Loading Facebook Comments ...

3 comments

  • Cloxxki

    November 28, 2009 at 2:29 pm

    Someone tell me why the organizers went through all the trouble to design and use a separate, 200m shorter course for the ladies races?

    [rant]
    Can’t ladies possibly have a sprint race that takes them 10-15% longer to complete? Will audiences walk away in boredom?
    I think this is SO sexist, it makes me feel sick. And FYI, I’m a 6’4″ broad shouldered guy. Just, I’m a fan of fast girls.
    Just like with ski jumping, are the old men afraid the girls might match up? In speed skating, it would be relatively low effort to make the straightaways shorter for ladies, or use a 3rd inner lane to make the laps shorter that way. But there, they give the ladies the 3,000m in stead of the 10,000, making 5,000 their longer non-marathon distance. Like girl can’t go fast for 14 minutes, let alone 15.
    Anyone who’s even been on a skiing, cycling, running, or whatever tour with a fit lady, knows better. Ladies kick butt over the longer haul. They don’t need a shorter course, spectators just get 10% more action for their money.

    How hard it is for skiing to NOT make sexist point at every ski race? Let the ladies do the same 15km, rather than a 10km. Even in Northern Finland, there is enough daytime light to accomodate such.
    Let them use the same course, with the same “tough” hills. If I treat a girl that way in everyday life, I’m going to get heat from her.
    But forbid, the winning girl might take shorter over 15km than the big time sponsored 6 foot chuck of masculin speed holding the red lantern. I KNOW that in biathlon, this is already the case. Backfielder guys lap slower than top level girls. Sometimes organizer can’t get around it, and use the same course for the same distance, and it becomes apparent.
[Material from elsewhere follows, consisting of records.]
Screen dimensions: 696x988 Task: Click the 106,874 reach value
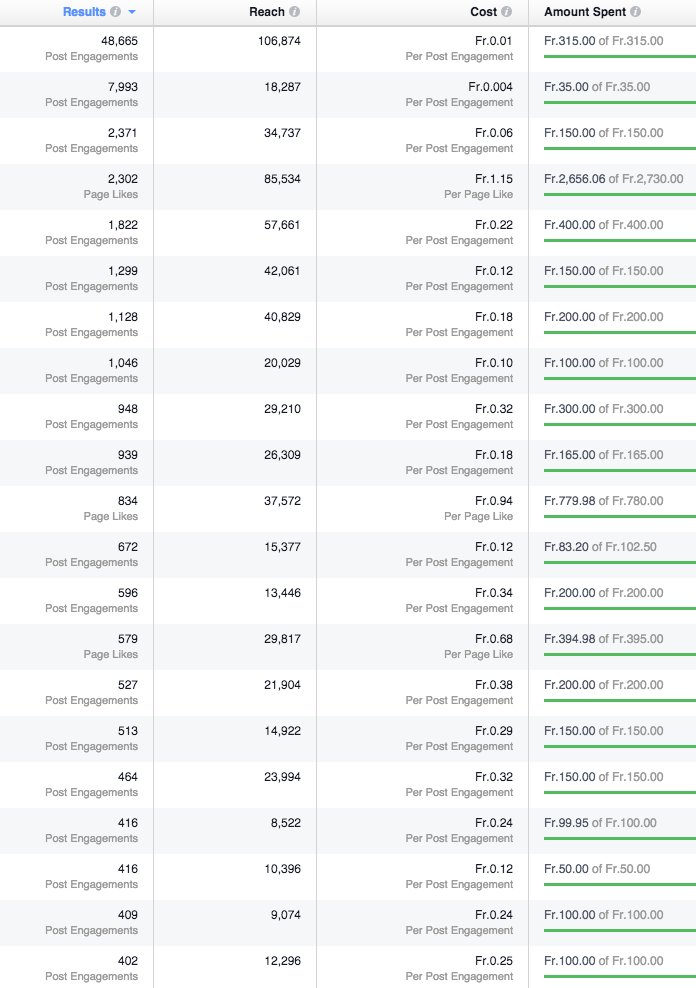click(x=279, y=41)
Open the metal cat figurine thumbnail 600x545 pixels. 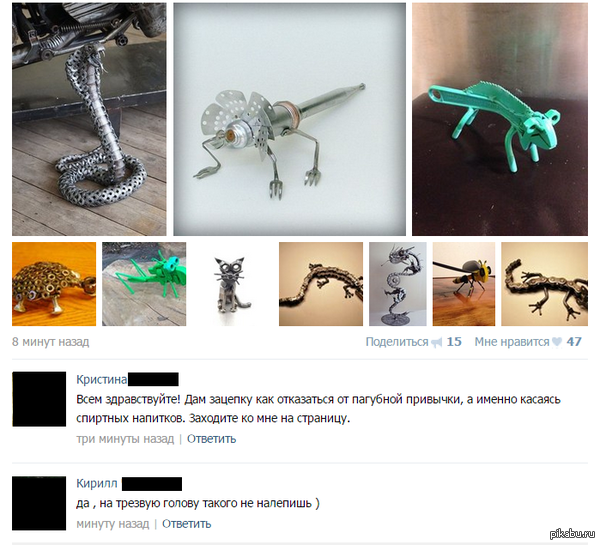coord(232,284)
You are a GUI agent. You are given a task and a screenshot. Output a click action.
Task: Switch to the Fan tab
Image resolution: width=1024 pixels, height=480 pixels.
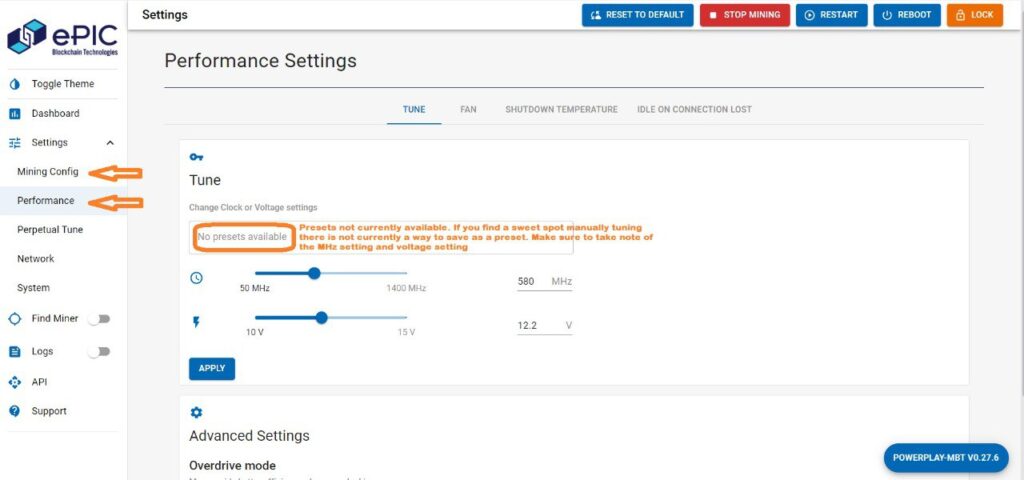pyautogui.click(x=468, y=109)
    Ski jumping is NOT the last hurdle in female emancipation of winter sports.

    [/rant]

  • Tim Kelley

    November 29, 2009 at 3:16 pm

    Cloxxki … your rant has merit. But I’ve never heard a women xc skier do this rant. Eliminating “hurdle[s] in female emancipation of or winter sports” needs to start with the female competitors (the jumper girls have shown this). Not the organizers. And not us guys. No noise from the xc girls means that the sexist status quo is acceptable to them.

  • Lars

    December 3, 2009 at 7:24 am

    If anything i think the sprints shud be shorter. I mean when a heat takes 4 min its no longer a sprint.
    But yeah i see no reason why men and women cant race the same distance.